§ PROVIDED RECORDS
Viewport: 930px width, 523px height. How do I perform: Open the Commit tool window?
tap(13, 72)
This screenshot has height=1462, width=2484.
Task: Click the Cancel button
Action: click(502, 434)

§ PROBLEM REQUIREMENTS
All the records above are to be reproduced exactly.

§ FINAL ANSWER
Viewport: 930px width, 523px height. How do I perform: Open the Commit tool window?
tap(13, 72)
This screenshot has height=1462, width=2484.
Task: Click the Cancel button
Action: click(502, 434)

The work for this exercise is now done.